Dataset records below:

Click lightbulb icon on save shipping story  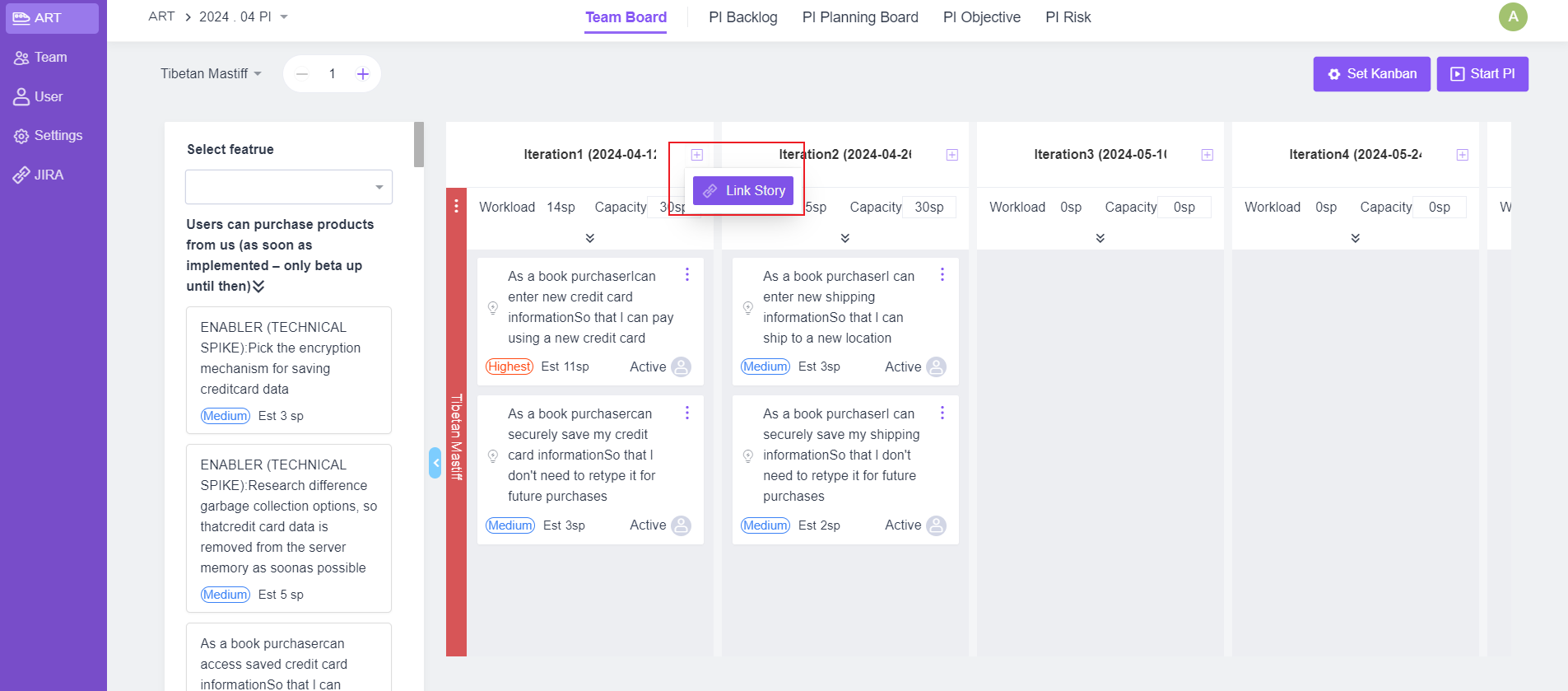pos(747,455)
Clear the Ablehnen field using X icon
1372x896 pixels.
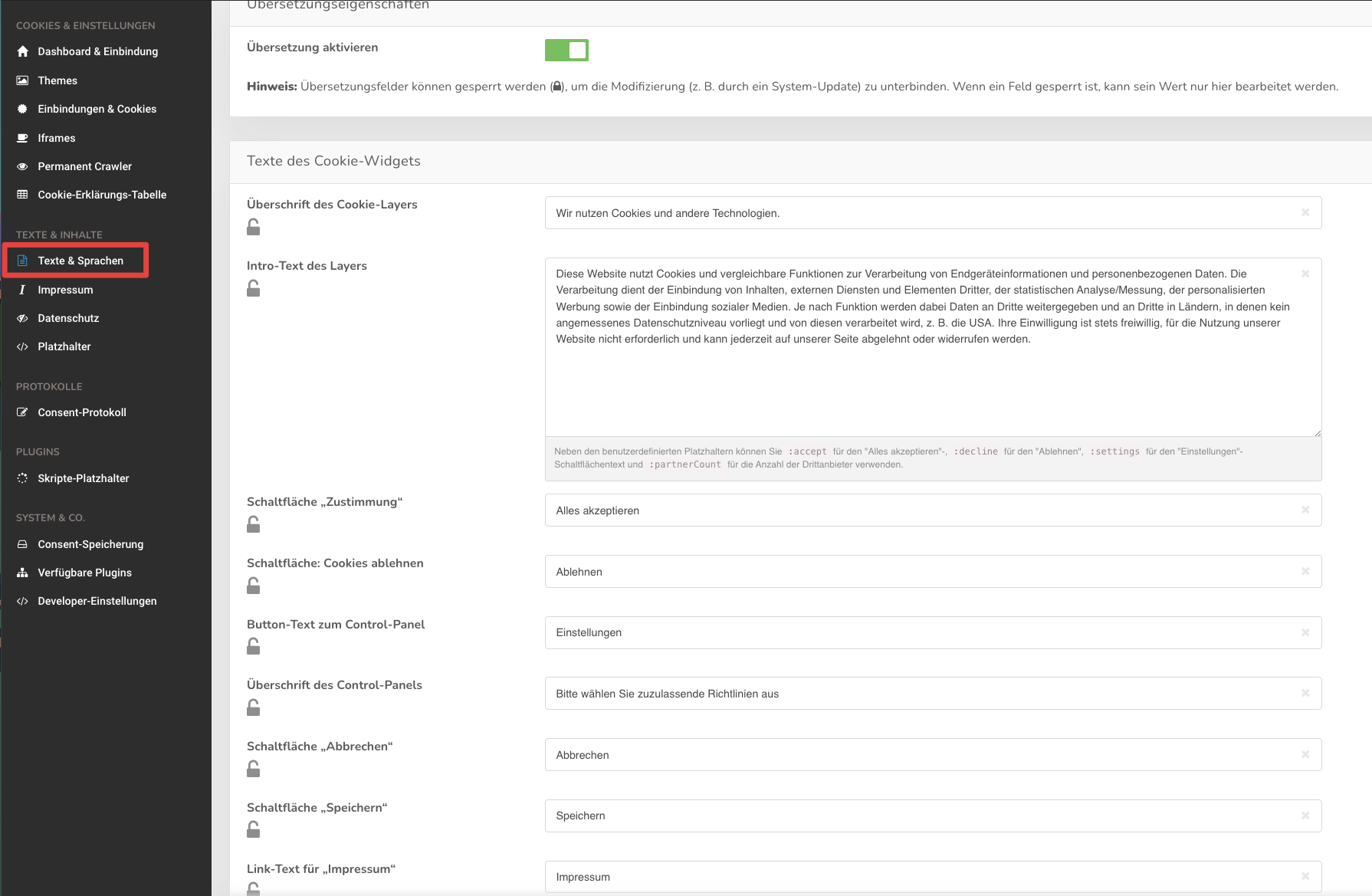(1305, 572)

End of Dataset records.
Dataset records below:

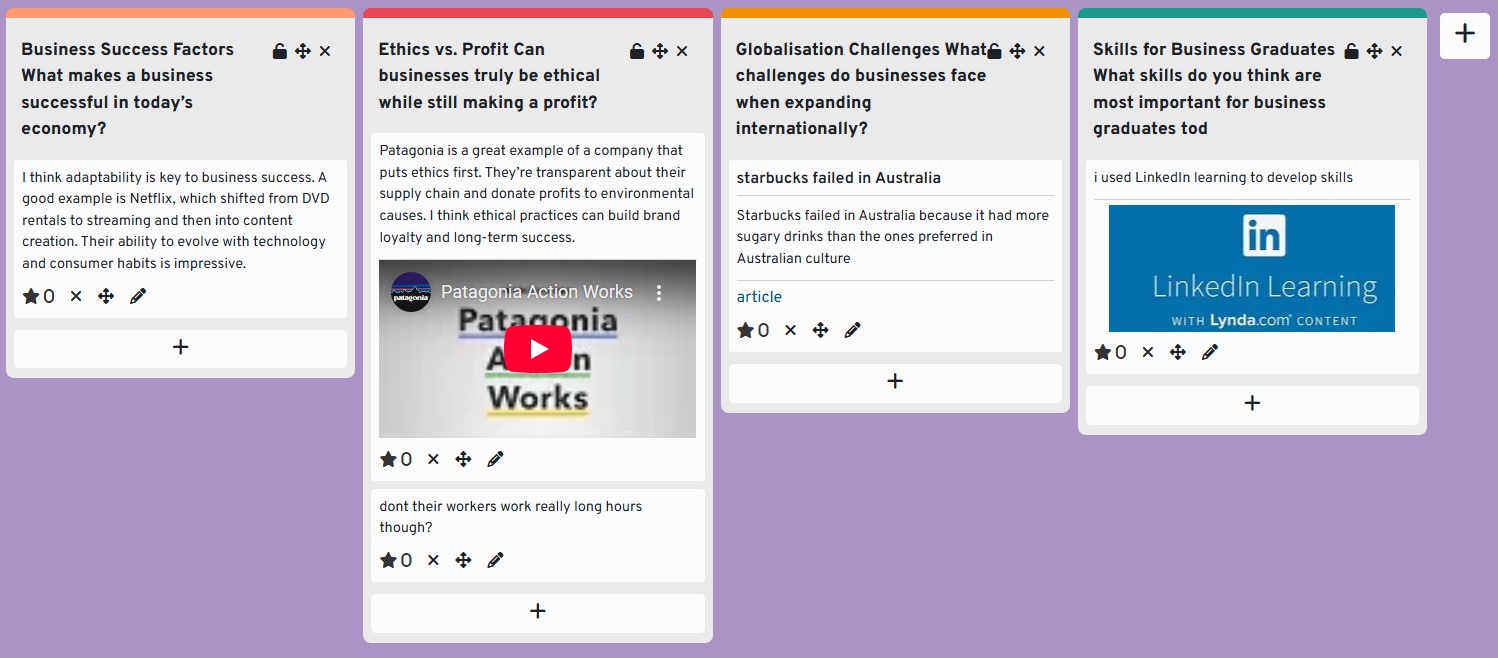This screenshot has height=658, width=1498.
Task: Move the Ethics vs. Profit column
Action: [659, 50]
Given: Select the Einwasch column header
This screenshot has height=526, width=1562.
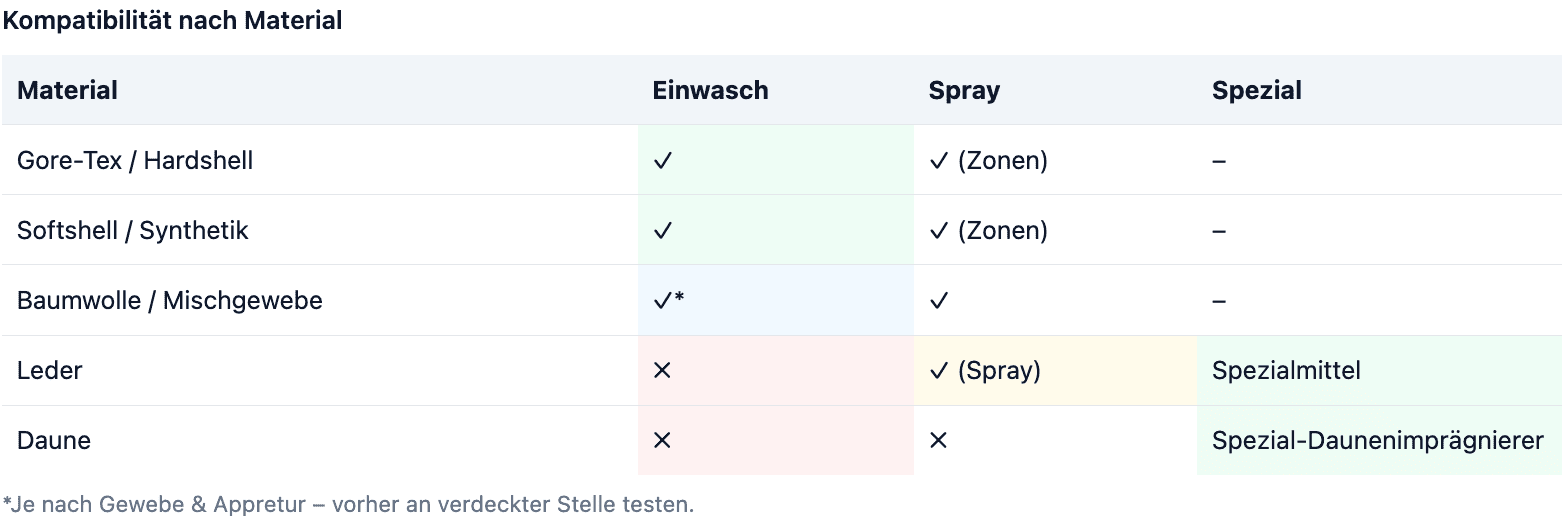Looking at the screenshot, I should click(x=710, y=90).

End of Dataset records.
Dataset records below:

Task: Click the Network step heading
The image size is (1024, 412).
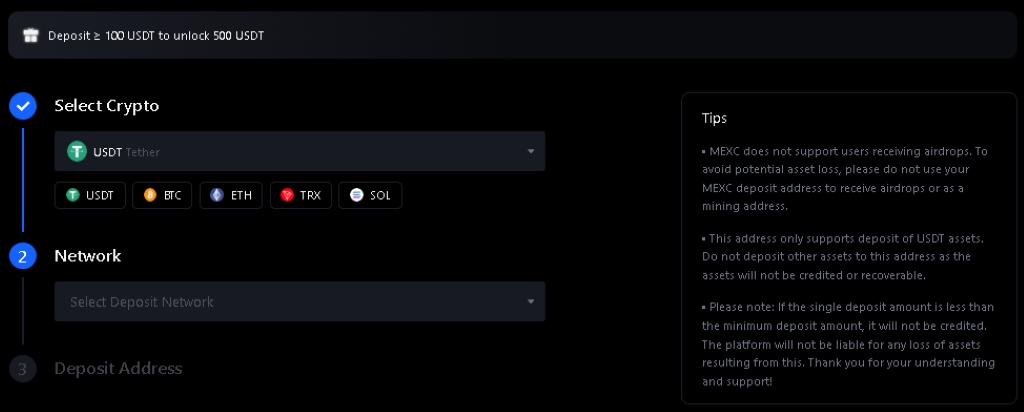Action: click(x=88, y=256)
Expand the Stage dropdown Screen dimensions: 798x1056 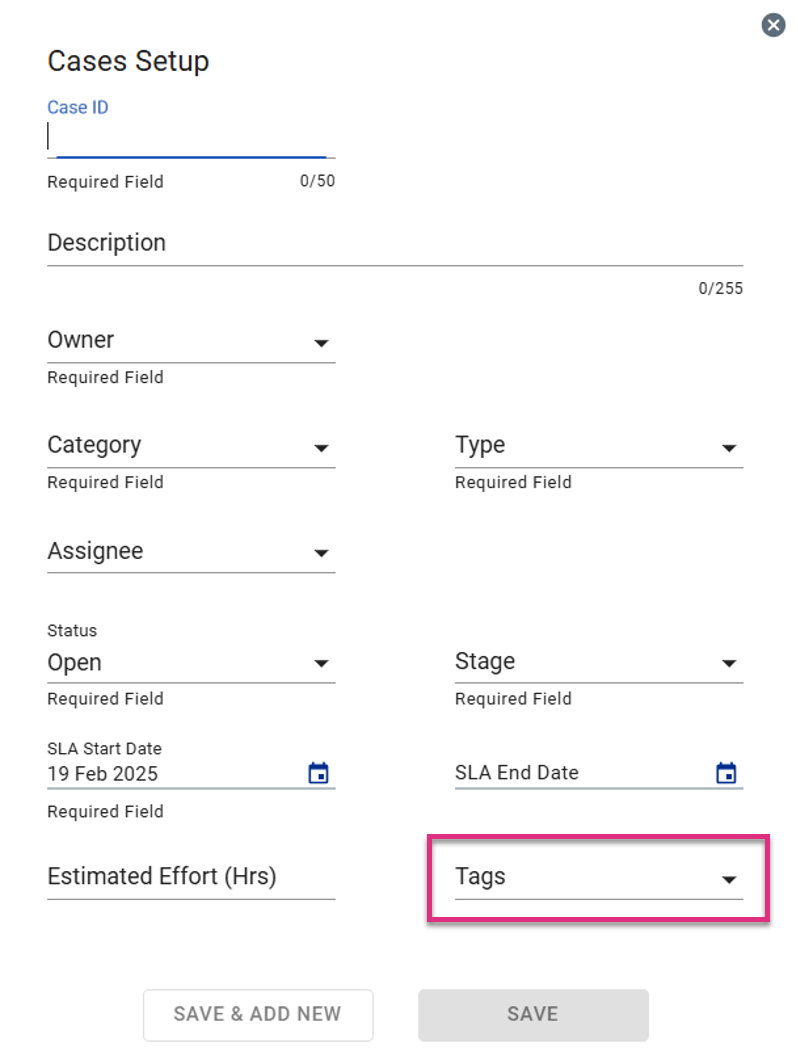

End of Dataset records.

[What is expected]
Look above for the line with "The image size is (1024, 412)." and the line with "Expand the Stage". Copy them and every line between, exactly, but no pictures.

[Solution to this exercise]
The image size is (1024, 412).
Action: click(x=88, y=256)
Expand the Stage dropdown Screen dimensions: 798x1056 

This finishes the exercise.